The world’s leading zoo organization announced it has lost patience with Japan’s continued use of dolphins from fisheries drives in Taiji prefecture and suspended the Japanese from its roster.
The country is the worst offender when it comes to slaughtering whales, dolphins and other endangered marine mammals that are internationally protected. Most of the slaughter is simply for meat, which is a prized delicacy in the Asian nation.
The World Association of Zoos and Aquariums (WAZA) made numerous attempts to stop Japanese aquariums from taking cetaceans that get caught in the commercial fisheries, which are undertaken for several months each fall.
The highly controversial drives frequently garner international criticism from both governmental and environmental groups.
Last summer, WAZA officials made an appeal in Tokyo, recommending Japan impose a two-year moratorium on member organizations taking show animals from the drives. The issue was again discussed during WAZA’s annual conference in November.
The Japanese Association of Zoos and Aquariums (JAZA) refuses to restrict its members from taking animals from the drive, WAZA said.
“WAZA council concluded that a satisfactory agreement could not be reached and voted to suspend the Japanese association’s membership,” said Hyatt Antognini Amin, a WAZA spokesman. “The council also reaffirmed its position that WAZA members must confirm they will not acquire dolphins from the Taiji fishery.”
The governing body for world zoos requires “all members to adhere to policies that prohibit participating in cruel and nonselective methods of taking animals from the wild.”
The dolphin hunts were brought into gobal focus following the 2009 release of “The Cove,” a documentary that went on to win a best Oscar in 2010.
Japan has taken extraordinary measures in recent years to keep the killing activities shielded from public view.
The culls are widely considered to be both cruel and non-selective. The method of catching the helpless dolphins involves banging metal pipes underwater to confuse the animals’ sensitive sonar.

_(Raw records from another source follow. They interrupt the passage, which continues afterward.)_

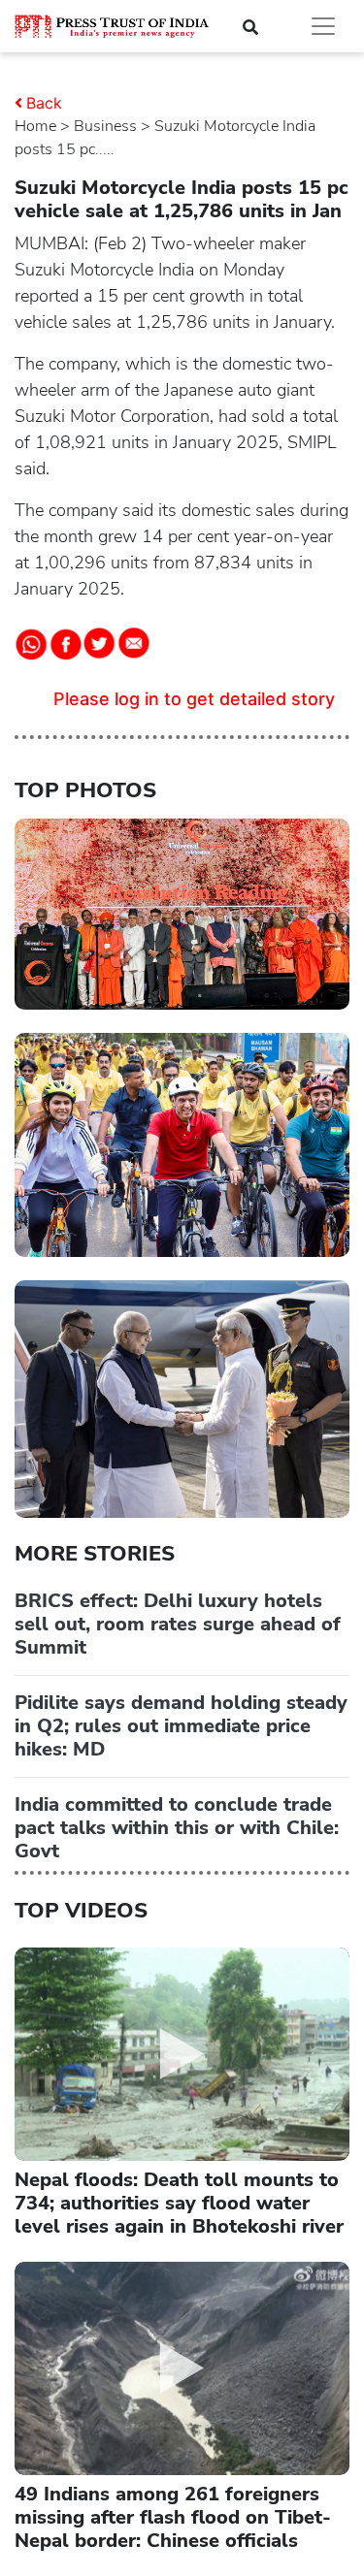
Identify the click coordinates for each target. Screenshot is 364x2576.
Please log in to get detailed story (194, 699)
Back (44, 103)
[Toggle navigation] (323, 26)
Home (35, 126)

The species are prized as “show dolphins” for aquariums and can fetch tens of thousands of dollars. The dolphins destined for aquariums are trapped in nets, while the remainder are impaled with spears behind the blowhole to sever the spinal cord.

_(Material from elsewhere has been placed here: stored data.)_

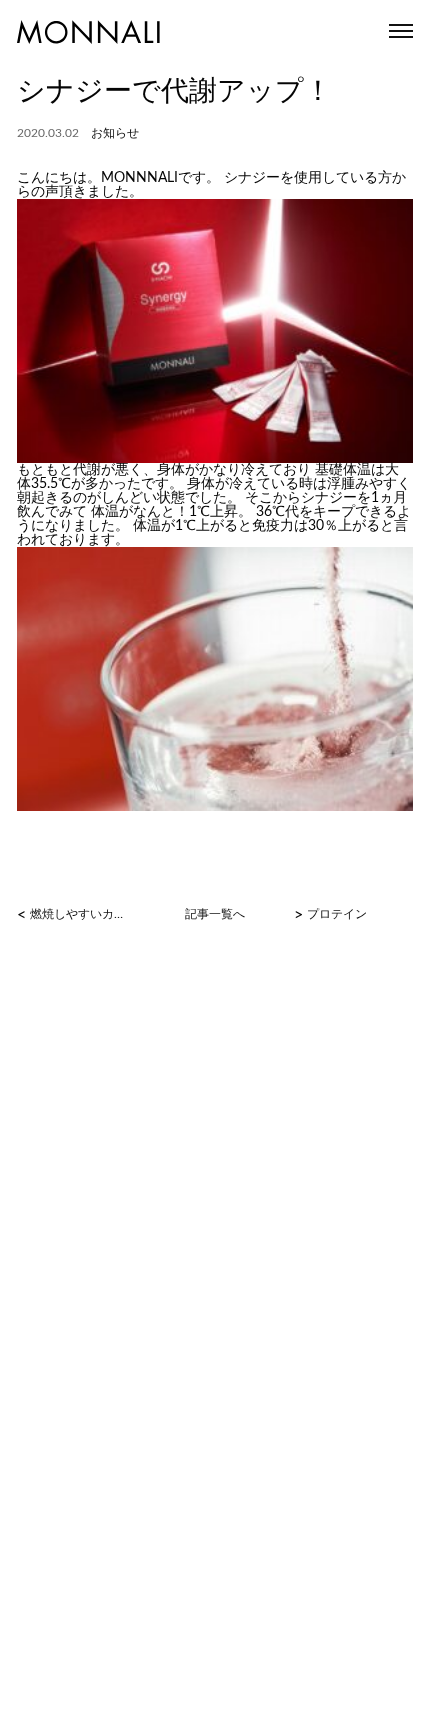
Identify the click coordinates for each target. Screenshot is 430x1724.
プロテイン (337, 914)
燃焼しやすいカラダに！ (80, 914)
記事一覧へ (215, 914)
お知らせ (115, 133)
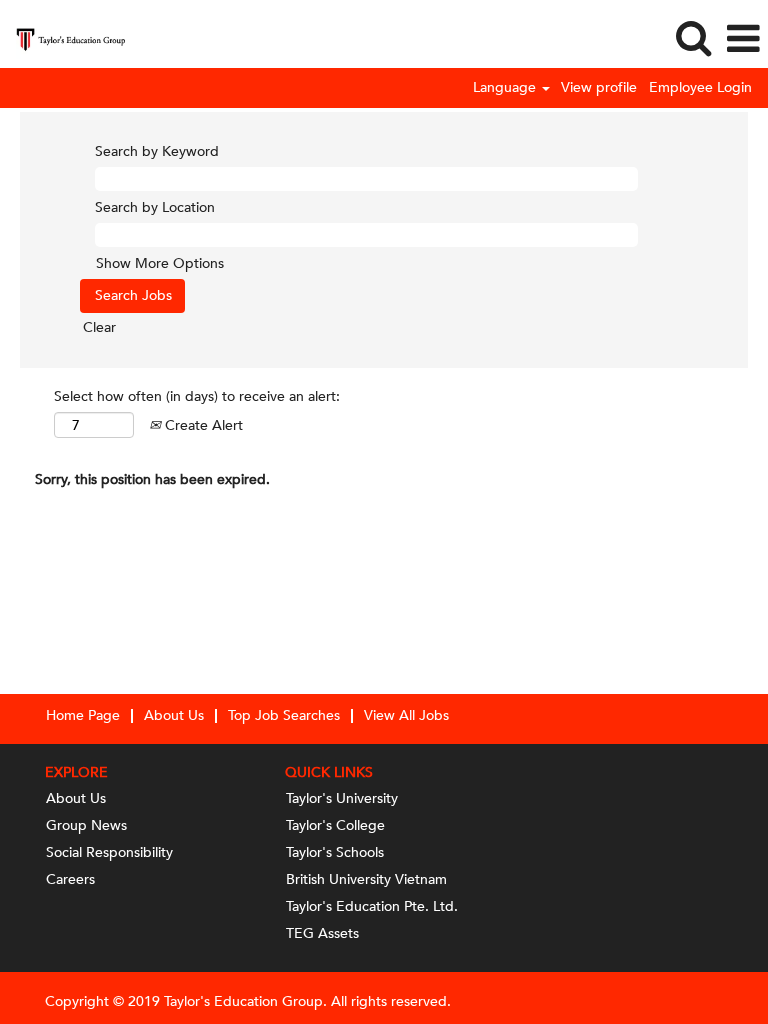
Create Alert (202, 425)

What impact the suspension will have is unknown due to a seeming lack of concern about the Taiji drives in Japan.
Toshiaki Morioka, a member of NGO organization Action For Marine Mammals, said “most Japanese don’t know the facts” about the slaughters.

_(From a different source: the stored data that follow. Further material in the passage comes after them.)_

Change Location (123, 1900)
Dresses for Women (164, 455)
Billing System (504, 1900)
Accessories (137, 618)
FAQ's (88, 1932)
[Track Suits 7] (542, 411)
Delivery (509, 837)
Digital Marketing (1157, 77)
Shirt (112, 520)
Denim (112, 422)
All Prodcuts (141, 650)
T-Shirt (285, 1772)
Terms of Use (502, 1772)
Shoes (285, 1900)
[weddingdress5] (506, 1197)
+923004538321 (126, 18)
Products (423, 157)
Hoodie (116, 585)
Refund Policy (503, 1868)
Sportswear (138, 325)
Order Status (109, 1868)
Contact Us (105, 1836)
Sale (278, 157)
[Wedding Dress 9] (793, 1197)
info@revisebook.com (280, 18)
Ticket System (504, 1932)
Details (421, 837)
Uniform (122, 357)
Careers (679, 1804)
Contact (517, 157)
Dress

“If they did, I think most would be against it,” Morioka said. “It is symbol of a pathology in Japanese society that this news is rarely mentioned in the Japanese media.”
Morioka went on to say that JAZA ignores the global trend to reduce numbers of both dolphins and aquariums, but hopes that the suspension will act as a wake-up call for JAZA to reconsider its use of the animals.
Asked if JAZA would consider forcing member aquariums to buy dolphins from places other than Taiji, Nagai pointed to a dearth of alternatives.
“The chances of that happening are next to zero,” he responded defiantly.